What prompts me to make this observation, as unpopular as it may be, are recent attempts by some segments of our society to portray this individual as someone who was “driven” to criminal acts because of some truly unfortunate incidents in her life. Think, for a moment, what kind of world we would live in if everyone who suffered a personal tragedy decided to resort to a life of crime to ease the pain.
This philosophy of “victimization” conveniently blurs the differences between real victims and those who simply refuse to accept responsibility for their bad choices. We need to remember that this was a woman who received free rooms at casinos where she was gambling with our money, and who had the presence of mind to sign over her personal residence to a relative before she took her own life. In all of the public documents available up to this point, I am disappointed that there weren’t any signs of repentance or remorse from Mixon at what she had done.

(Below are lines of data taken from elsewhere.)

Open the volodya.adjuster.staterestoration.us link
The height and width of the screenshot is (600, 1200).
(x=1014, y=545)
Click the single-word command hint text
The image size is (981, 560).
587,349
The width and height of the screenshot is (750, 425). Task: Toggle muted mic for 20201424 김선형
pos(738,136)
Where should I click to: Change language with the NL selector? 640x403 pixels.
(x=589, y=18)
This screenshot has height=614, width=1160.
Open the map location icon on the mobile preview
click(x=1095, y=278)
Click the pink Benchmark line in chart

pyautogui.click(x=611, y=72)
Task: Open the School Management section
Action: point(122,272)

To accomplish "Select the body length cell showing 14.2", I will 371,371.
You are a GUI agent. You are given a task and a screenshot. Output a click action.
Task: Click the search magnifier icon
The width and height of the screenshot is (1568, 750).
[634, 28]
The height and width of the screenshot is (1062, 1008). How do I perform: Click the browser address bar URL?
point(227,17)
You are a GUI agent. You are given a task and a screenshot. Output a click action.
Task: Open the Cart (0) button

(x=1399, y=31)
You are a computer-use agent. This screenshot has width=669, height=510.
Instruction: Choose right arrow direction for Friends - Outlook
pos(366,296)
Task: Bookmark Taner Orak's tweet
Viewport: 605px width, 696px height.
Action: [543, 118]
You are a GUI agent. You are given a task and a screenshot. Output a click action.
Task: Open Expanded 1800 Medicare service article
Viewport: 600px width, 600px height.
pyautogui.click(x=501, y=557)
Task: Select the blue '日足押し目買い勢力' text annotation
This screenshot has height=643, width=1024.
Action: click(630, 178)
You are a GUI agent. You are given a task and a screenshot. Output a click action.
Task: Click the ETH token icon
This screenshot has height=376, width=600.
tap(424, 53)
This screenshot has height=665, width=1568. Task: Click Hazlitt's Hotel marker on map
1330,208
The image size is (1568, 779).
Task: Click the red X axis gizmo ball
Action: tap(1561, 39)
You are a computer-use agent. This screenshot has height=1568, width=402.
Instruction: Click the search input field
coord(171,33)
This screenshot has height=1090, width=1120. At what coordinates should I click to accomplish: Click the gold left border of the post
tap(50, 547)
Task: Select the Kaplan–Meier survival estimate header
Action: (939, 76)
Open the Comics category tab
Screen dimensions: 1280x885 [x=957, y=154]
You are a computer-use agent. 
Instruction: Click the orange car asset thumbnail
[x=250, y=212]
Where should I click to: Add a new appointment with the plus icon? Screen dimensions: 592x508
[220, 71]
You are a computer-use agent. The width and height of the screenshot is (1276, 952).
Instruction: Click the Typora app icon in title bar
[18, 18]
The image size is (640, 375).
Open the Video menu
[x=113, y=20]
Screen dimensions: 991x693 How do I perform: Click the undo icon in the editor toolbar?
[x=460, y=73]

I am also baffled as to why FDLE didn’t arrest Mixon the moment she provided them with a detailed confession of her illegal activities. They have since said they were in the process of “verifying her confession” when she committed suicide. What was there to verify? They had documented the theft, they had identified her as the logical suspect (or “person of interest,” which is more politically correct), and she immediately admitted to the thefts and explained the procedures when questioned about them. In the criminal justice system, that’s more than enough “probable cause” to make an arrest.
If Mixon had been arrested by FDLE at the time of her confession, many of the remaining questions might have answers, and most important, Julie Mixon might still be alive.
The next question deals with the county’s outside auditing firm of Farmand, Farmand, & Farmand, which collected more than $450,000 in fees over the last three years for services provided to the county clerk’s office. Had Mixon taken a small amount on only one occasion, we might be able to understand how the theft might have gone undetected. But to completely miss a relatively simple embezzlement scheme that spanned at least eight years and looted more than $1 million from the county, well, that’s hard to understand.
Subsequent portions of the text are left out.